I was the first member of my family to attend university, so an academic career was hardly on the cards. History became a passion for me at some point, something that I had to pursue, and the rest took care of itself. While I was undoubtedly committed to what I was doing from a certain point onwards, I didn’t plan for an academic career. I’m not sure if this strategy would work in today’s rather regimented academic environment, where in my own discipline even graduate students worry that their research interests might fail to satisfy the latest tastes and conventions of the profession. When I started out, academia, at least in England, was a good place to be for a non-conformist. I’m not sure that’s still the case.
How has your research and/or teaching changed during lockdown?
As archives and research libraries shut down or became difficult to access, I turned to reworking existing draft papers and articles. I also began to do some extensive reading for a new book I’m intending to write in the next few years, on the history of epistocracy since the Reformation.
I found online teaching quite a challenge, and I think that’s how it was experienced by most of our students, particularly those new to Oxford. There is no substitute for in-person teaching. A one-to-one tutorial can work quite well online, as do large lectures. But tutorials with three or more students, or seminar classes, are in my view unsuitable for online teaching.

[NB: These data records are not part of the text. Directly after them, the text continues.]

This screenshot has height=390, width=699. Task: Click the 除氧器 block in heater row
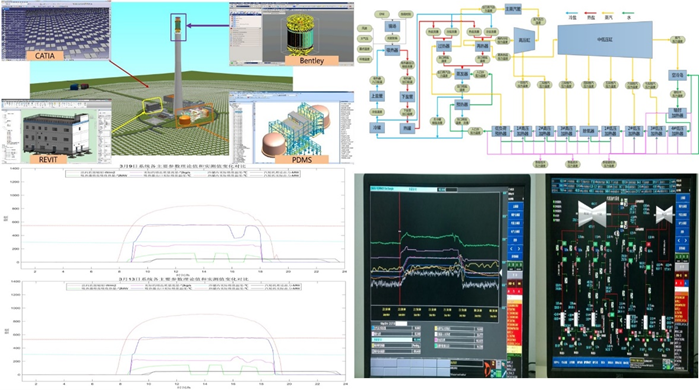[x=588, y=131]
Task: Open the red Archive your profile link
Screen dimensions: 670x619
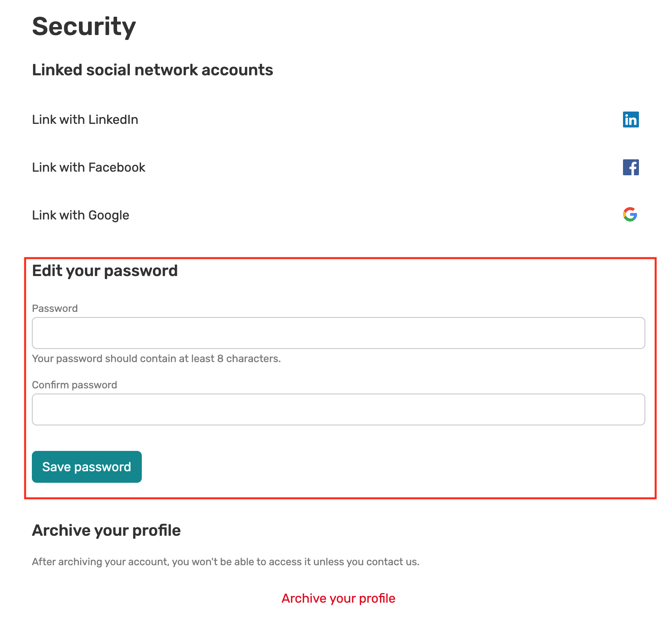Action: point(338,598)
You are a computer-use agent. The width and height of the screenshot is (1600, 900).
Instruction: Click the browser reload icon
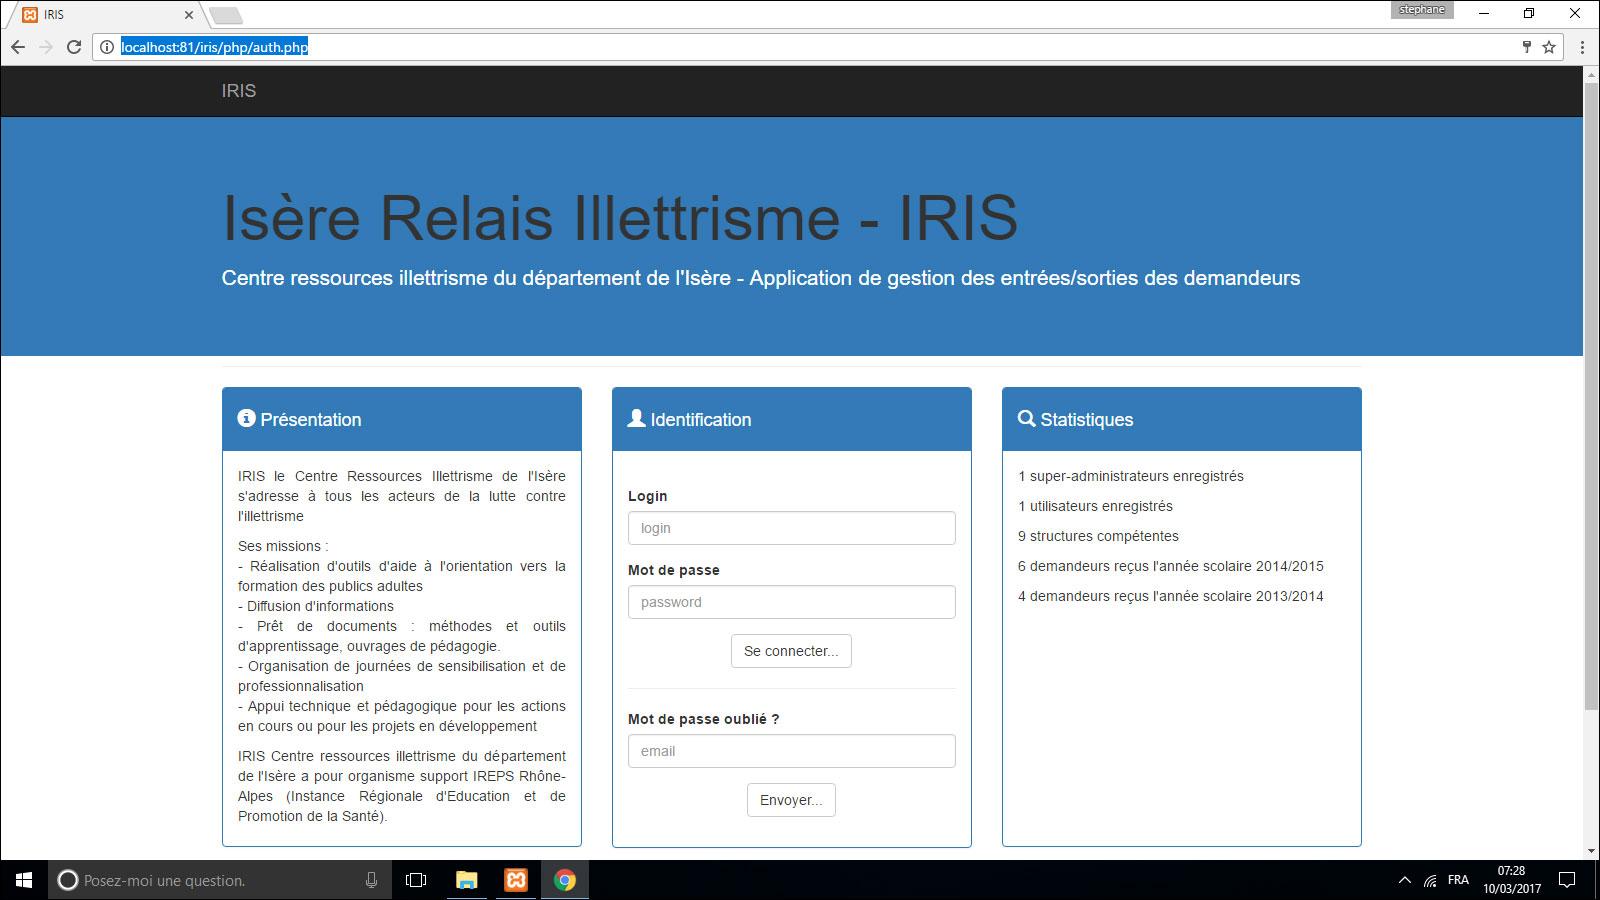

Are there any misconceptions about the area of history you research that you would like to correct?
My field is modern European history, and my current book is what you might call a social history of time and social rhythms. I focus on railway commuters in Germany and Britain to explore how people adapted to the shift from local times to national standard time that was facilitated by the railways. To this day, many historians assume that the nineteenth century had witnessed the hegemony of a linear culture of time from which no-one could escape. That impression – which results from a conflation of formal time and experiential time, of railway timetables and human temporal awareness – I regard as deeply misleading. More broadly, as a historian I have argued for some time and using different kinds of evidence – from religious processions in the so-called age of secularisation to railway travellers grappling with modern railway traffic – that men and women constructed the modern world through the more archetypical emotional and cognitive lenses they had inherited from their forebears. Insofar as this holds true, the ‘modern’ is an illusion, if a very consequential and powerful one.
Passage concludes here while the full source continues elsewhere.